Tsunami relief efforts gain momentum in Columbia

Thursday, December 30, 2004 | 12:00 a.m. CST; updated 3:35 a.m. CDT, Friday, July 11, 2008

Columbia residents have donated $3,000 so far to the Boone County chapter of the American Red Cross to help tsunami victims in southern Asia.

After a slow start, the local Red Cross collected $2,800 Wednesday, said Jutta Hopkins, executive director for the Boone County chapter.

“We had donations all the way from $3 to $500,” Hopkins said, “and everything counts.”

Hopkins said she is amazed at the response of those who have mailed or dropped off donations.

“We have had a couple of school kids, a couple of college kids, a brother and sister came in, gave us the money, some retired servicemen that have been over in that area before, and just regular people that don’t tell us who they are,” she said.

Local resident Dan Fritz donated after watching and reading news accounts of bodies washing up on shore and millions of people left homeless.

“I felt like I needed to do something,” Fritz said. “It is a giving time of the year, anyway.”

MU’s International Center is hosting a meeting today to exchange information on how to help victims of the disaster.

Ranadhir Mitra, faculty adviser to the Cultural Association of India, says that he and others plan to hold fund-raisers.
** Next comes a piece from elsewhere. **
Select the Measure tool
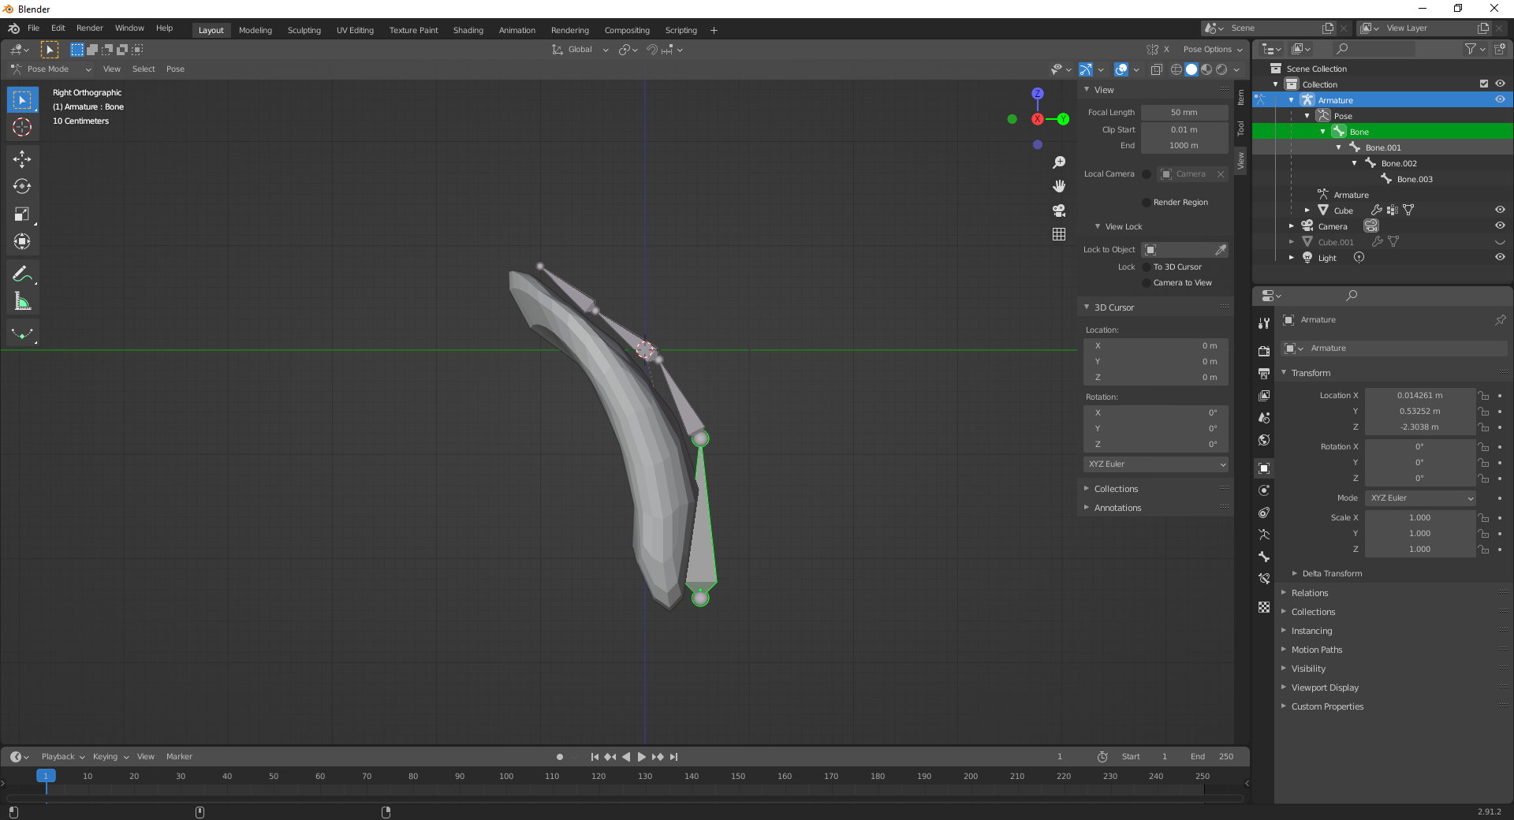This screenshot has height=820, width=1514. tap(22, 302)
He hopes today’s meeting will enable them to combine their resources.

Mitra is skeptical of relief agencies that are political or religious because he says they have their own underlying agendas.
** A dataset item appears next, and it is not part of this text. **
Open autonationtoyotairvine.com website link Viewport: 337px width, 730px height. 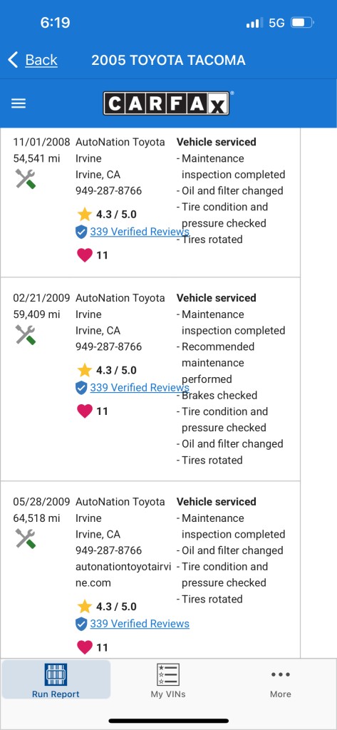click(x=123, y=575)
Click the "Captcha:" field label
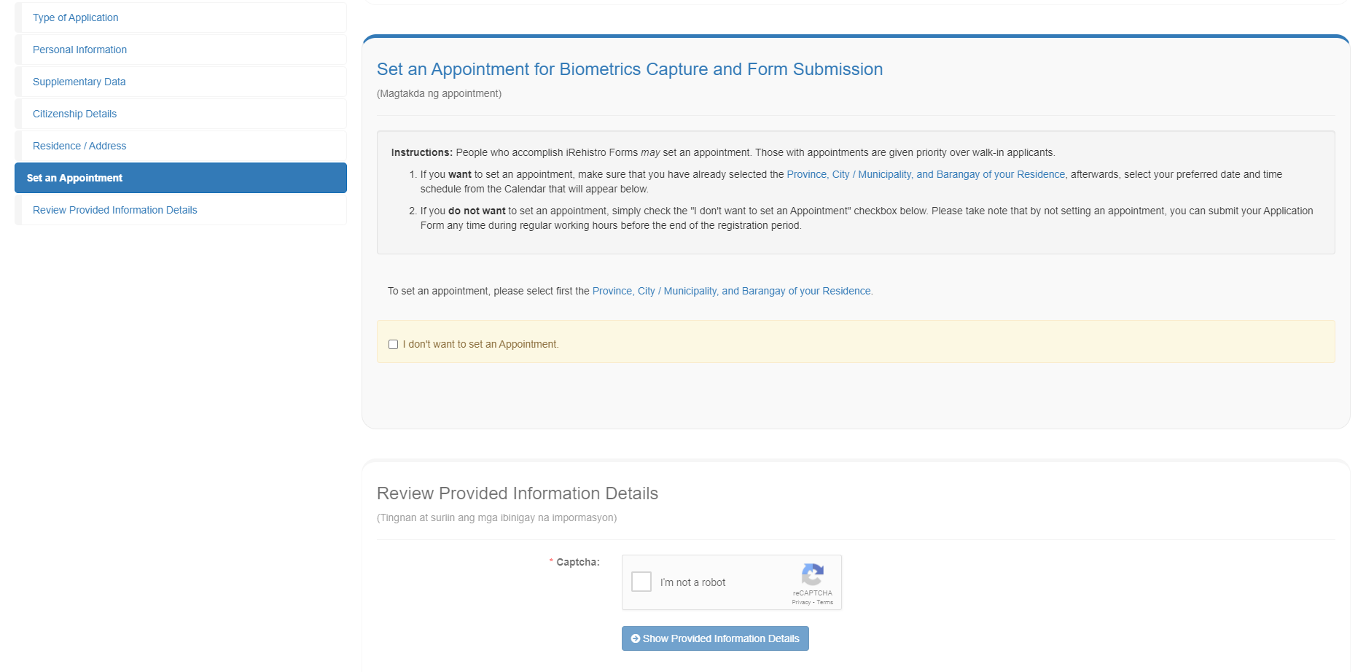This screenshot has width=1366, height=672. click(x=577, y=562)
“Truthfully, there are some new groups out there just to make money for themselves,” Mitra said. “That is why we have to be cautious in selecting a group to channel our donations.”

Religious groups in and around Columbia are also setting up funds to send money to help disaster victims. The United Methodist Church is encouraging people to send money through their local church or through the United Methodist Committee on Relief, the church’s disaster relief agency, said Bishop Robert Schnase.
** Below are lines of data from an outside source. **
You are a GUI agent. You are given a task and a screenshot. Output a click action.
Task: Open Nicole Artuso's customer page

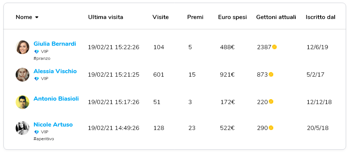(53, 125)
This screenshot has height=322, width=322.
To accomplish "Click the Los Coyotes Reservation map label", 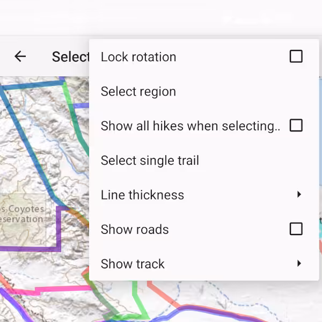I will point(23,214).
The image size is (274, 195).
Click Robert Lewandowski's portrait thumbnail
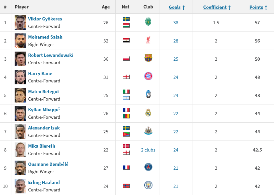click(20, 59)
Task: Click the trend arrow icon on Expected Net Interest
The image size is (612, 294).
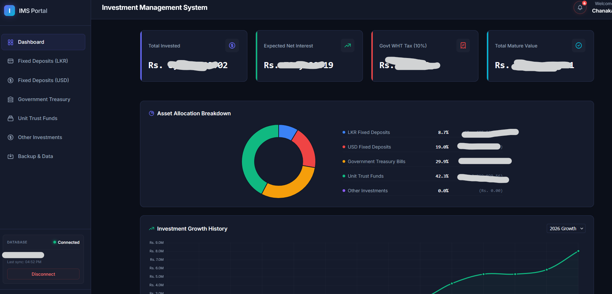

“When we see such profound suffering and loss, our faith invites us to ask, ‘Is there anything we can do to help?’ ” Schnase said.

Cathie Brooks of Congregation Beth Shalom said the Union for Reform Judaism has opened an Asian Earthquake Relief Fund. Other organizations such as the American Jewish World Service have also opened relief funds, Brooks said, and are urging their members to donate.

Trinity Presbyterian Church is encouraging its congregation to send money to its Presbyterian Disaster Assistance fund, church secretary Lily Chang said.

Sister JoAnn Schmidt of Our Lady of Peace Monastery says the monastery will send money to South Asia through Catholic Relief Services.

However, not everyone wants to contribute with just money. The local Red Cross has heard from people offering to go to South Asia and help with relief efforts, Hopkins said.

“We’ve had a host of people that have volunteered from heavy construction to psychologists and health workers,” she said. “This is really striking at the heart strings of Columbians.”